One night, I fell literally crashed from exhaustion. This was during the time that Iraq was lobbing missiles in to Tehran--sometimes several times a night. Everytime the air raid siren would go off it would mean bundling the children up to take them down to shelter in the basement away from the windows. Sometimes I wonder at the false sense of nervous security and control it gave to shelter that way. In the next neighborhood, a missile had gone through the second floor of one house and dropped to go through the basement of the house next door, killing all the people who had sheltered there. Well, I digress. We had made it through till 10 pm without a missile attack or an air raid, and we all went off to bed after checking my 3 yr old and 8 year old one more time. I was sleeping deeply--no dreams--the sleep of the sleep-deprived. Suddenly, there was a huge explosion nearby. I went from deep sleep to on my feet without fully waking. My legs collapsed under me and I hit the floor. All I could think of was I needed to get the kids to the basement but I couldn't get my legs to cooperate. My mind could not make the connection to my legs to tell them to move. I remember lifting my knees with my hands and willing myself to move.

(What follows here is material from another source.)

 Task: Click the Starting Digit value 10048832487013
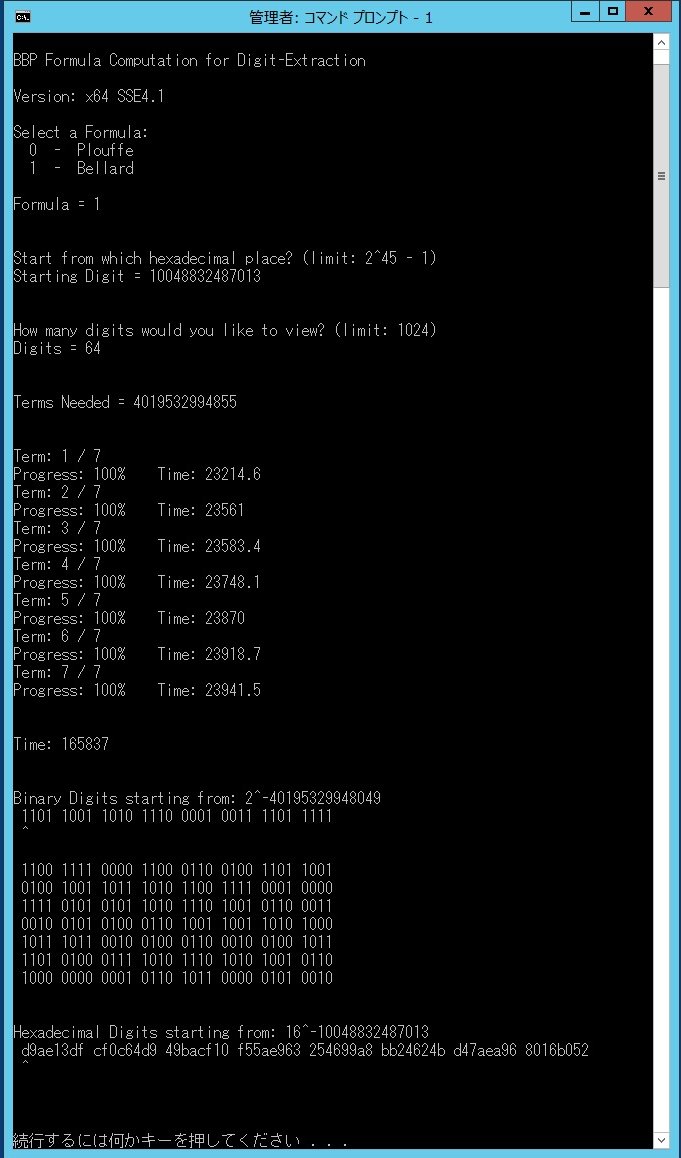205,277
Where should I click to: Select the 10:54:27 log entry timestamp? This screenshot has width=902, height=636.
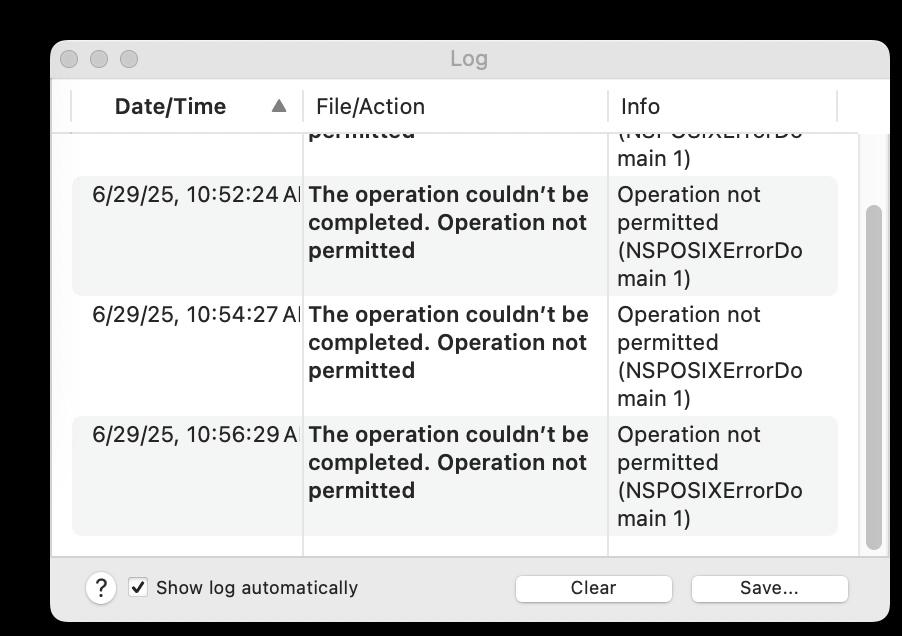click(x=196, y=315)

After we returned to the US, we were overwhelmed by the choices in the stores here after experiencing many years in a society where everything was rationed due to embargos against Iran. I am American by birth and went to Iran as an adult. I still had culture shock. Things had changed so much and people here seemed to be so shallow and to engage in so much rushing about for things that were unimportant. We also came back with PTSD, and my little guy would scream in his sleep--he would panic everytime he saw someone in fatigues (and they were fashionable for teens to wear when we came back so fatigues were everywhere). I got a job and during my first week at work the city tested the civil defense siren. I was on my feet, at the window of my boss' office, searching the sky for planes, and panicking because my kids were across town and I couldn't get them to shelter. My boss, fortunately, realized what was going on with me and helped me to calm my fears.
This was a long time ago--in the 80s, but I still occasionally am visited at night by stress dreams. Yeah, I lived on the receiving end of my nation's foreign policy. I hope we can find viable alternatives to oil, and I pray that this nation learns that war is not the answer or the means by which it meets the nation's needs.